Une nouvelle étude affirme que, sans accord de libre-échange post-divorce entre l'Union européenne et la Royaume-Uni, les entreprises britanniques et européennes devront faire face à d'importants coûts supplémentaires.

Selon le cabinet d'avocats Clifford Chance et le cabinet de consultants Wyman, les acteurs économiques des deux côtés de la Manche se partageraient chaque année une addition de 65 milliards d'euros en taxes et barrières diverses en cas de "Hard Brexit". C'est en tout cas ce qu'ils ont calculé et publié ce lundi 12 mars. Les entreprises du Continent devraient supporter de peu la majorité de ces coûts, payant 35 milliards d'euros leur accès au marché britannique, tandis que leurs équivalents britanniques débourseraient 30 milliards d'euros pour accéder au marché unique.
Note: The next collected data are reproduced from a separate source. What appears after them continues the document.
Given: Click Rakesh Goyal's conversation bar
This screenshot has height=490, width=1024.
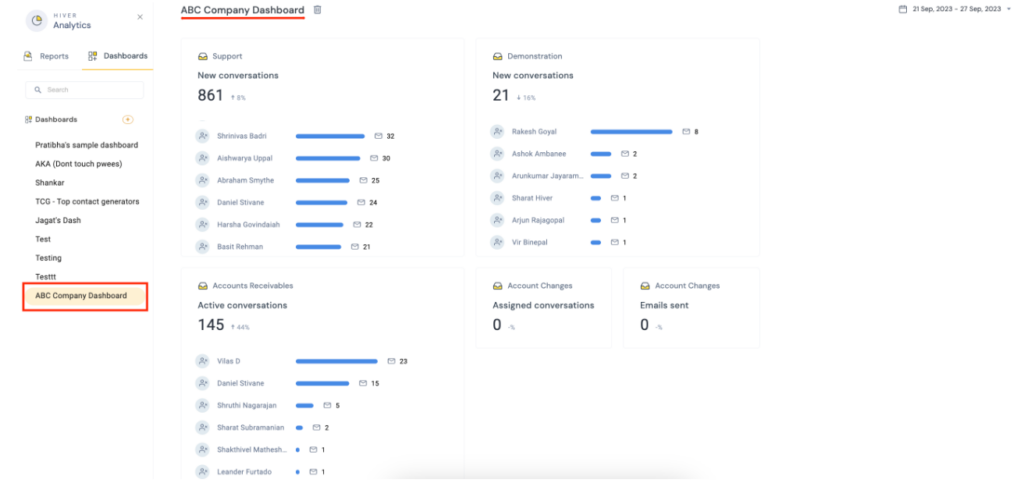Looking at the screenshot, I should tap(631, 132).
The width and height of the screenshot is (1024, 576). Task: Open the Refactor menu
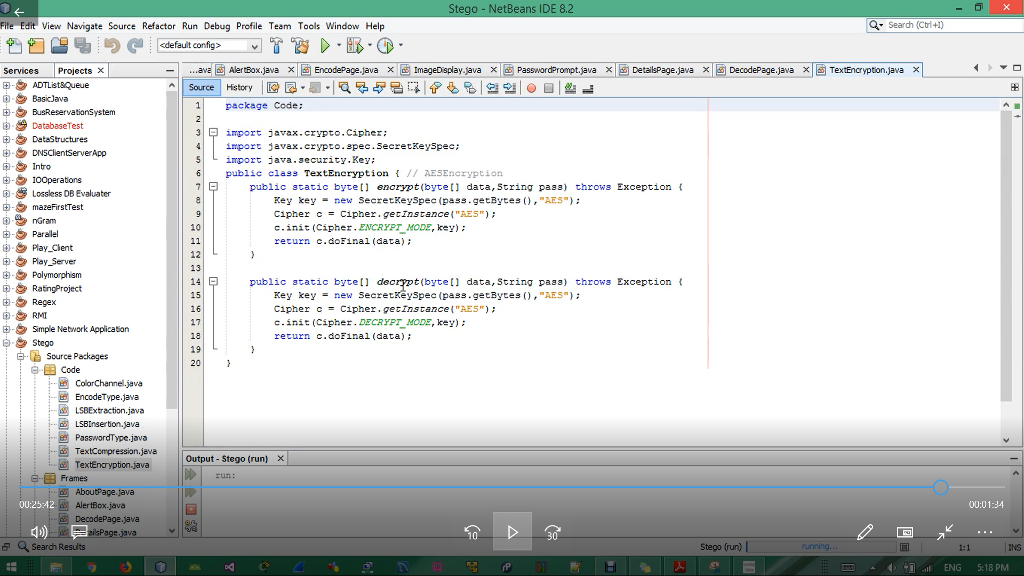157,26
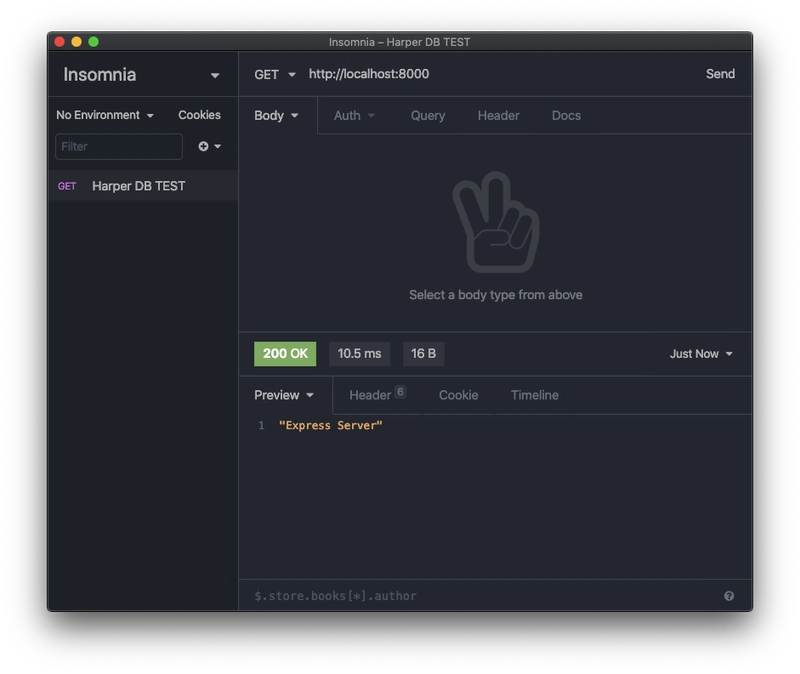The width and height of the screenshot is (800, 674).
Task: Click the help question mark icon
Action: click(x=729, y=596)
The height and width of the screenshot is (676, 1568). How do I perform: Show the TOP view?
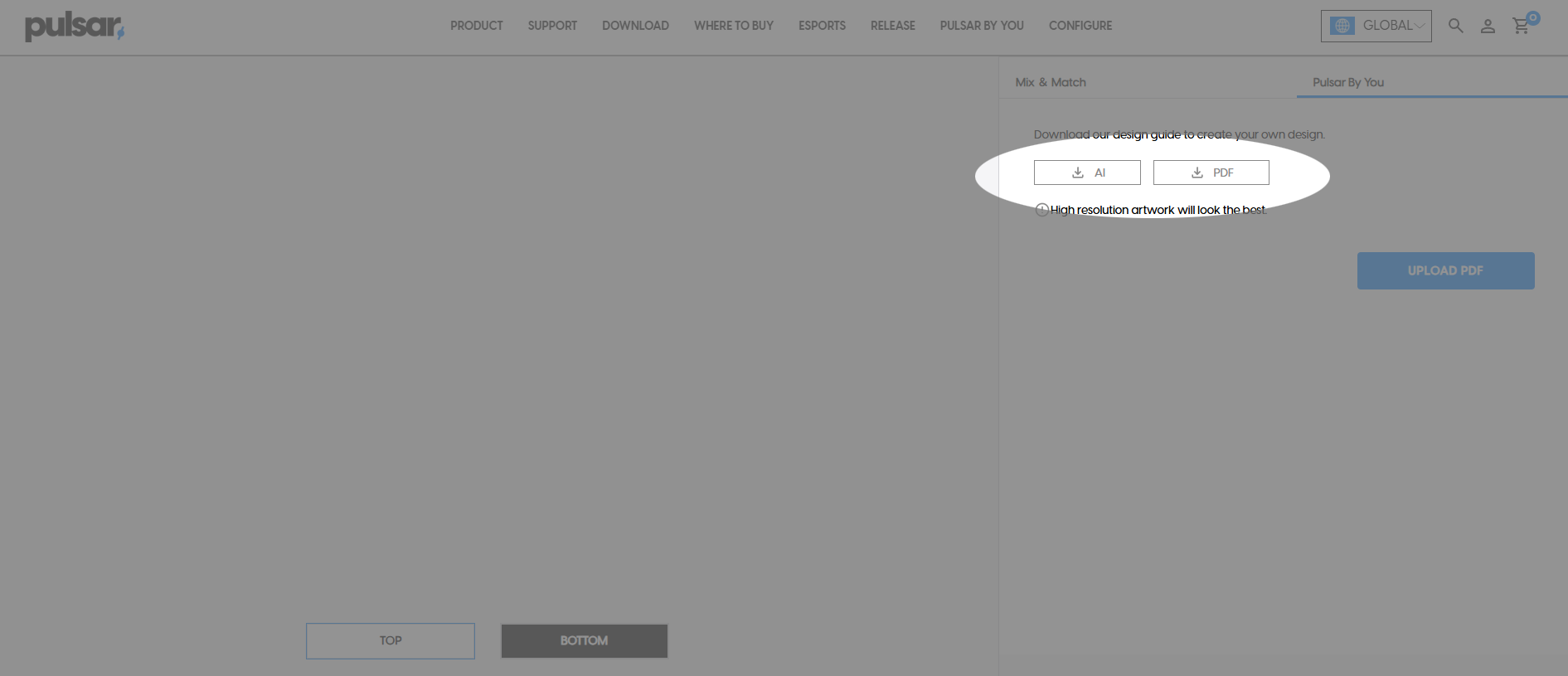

Ces chiffres présentés comme un avertissement contre une séparation dure, qui menacerait le chiffre d'affaires de nombreuses entreprises, ne sont pas très éloignés de celui de 60 milliards prédit par l'institut allemand Ifo en octobre déjà. En outre, tous les secteurs d'activité ne subiraient pas de la même façon ces coûts supplémentaires. Les services financiers britanniques, obligés de créer de nouvelles infrastructures pour garder leurs clients de l'Union, prendraient à eux seuls une part importante de ces coûts en charge, soit plus de 10 milliards d'euros. L'agriculture et l’agroalimentaire, l'automobile, les biens de consommation et les industries chimique et plastique des deux côtés de la Manche seraient également plus fortement impactés que les autres.
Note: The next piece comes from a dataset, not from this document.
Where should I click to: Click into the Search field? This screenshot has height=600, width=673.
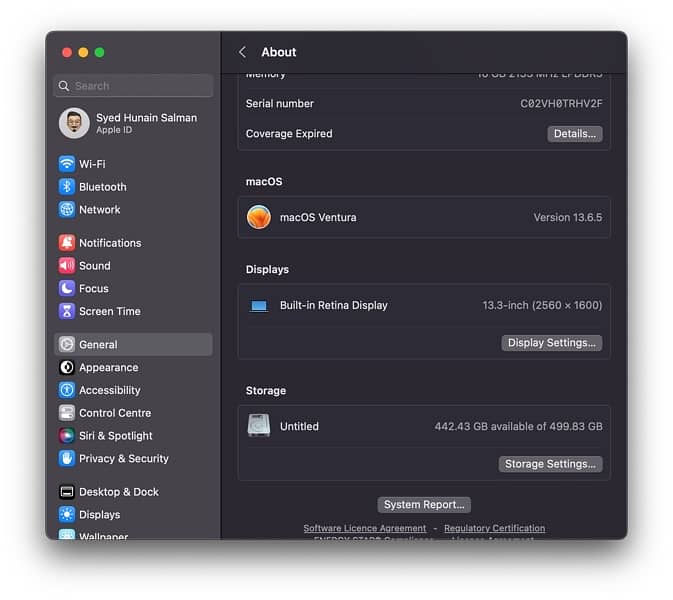(133, 86)
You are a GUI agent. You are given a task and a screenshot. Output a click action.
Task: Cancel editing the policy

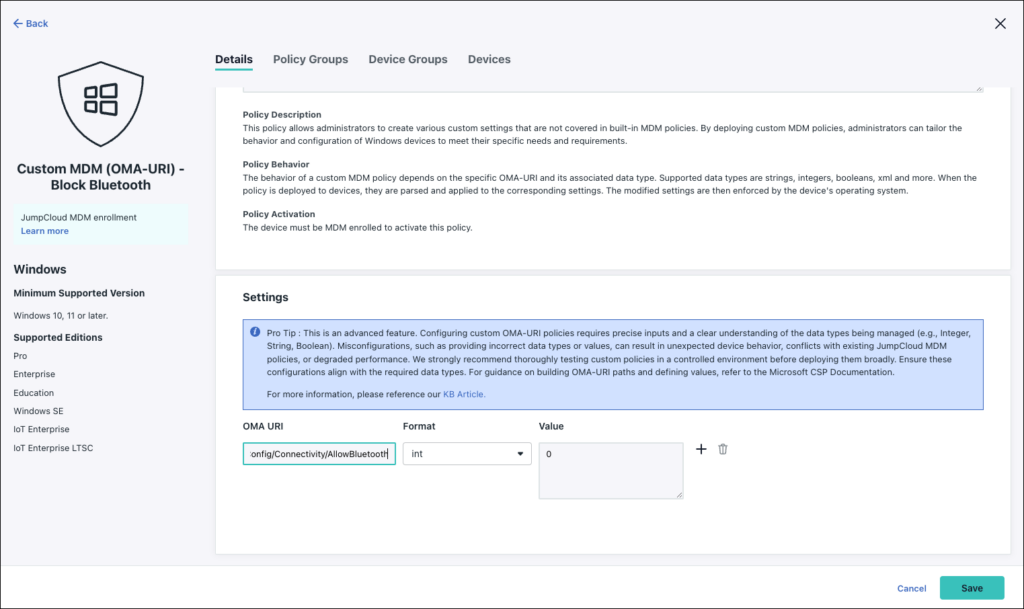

Le gouvernement britannique entend donc garder un accord de libre-échange avec l'Union européenne tout en quittant le marché unique et toutes les autres instances de l'UE afin de préserver la City londonienne. Du côté de la Commission, tout traité qui distendrait les liens économiques et rendrait le commerce plus compliqué et coûteux qu'il ne l'est dans le seul intérêt de Londres est non-envisageable. Les négociations concernant le secteur financier devraient commencer après le conseil européen des 22 et 23 mars et durer bien plus d'un an. Le Brexit entrant officiellement en vigueur le 29 mars 2019, les Britanniques ont d'ores et déjà demandé un régime transitoire.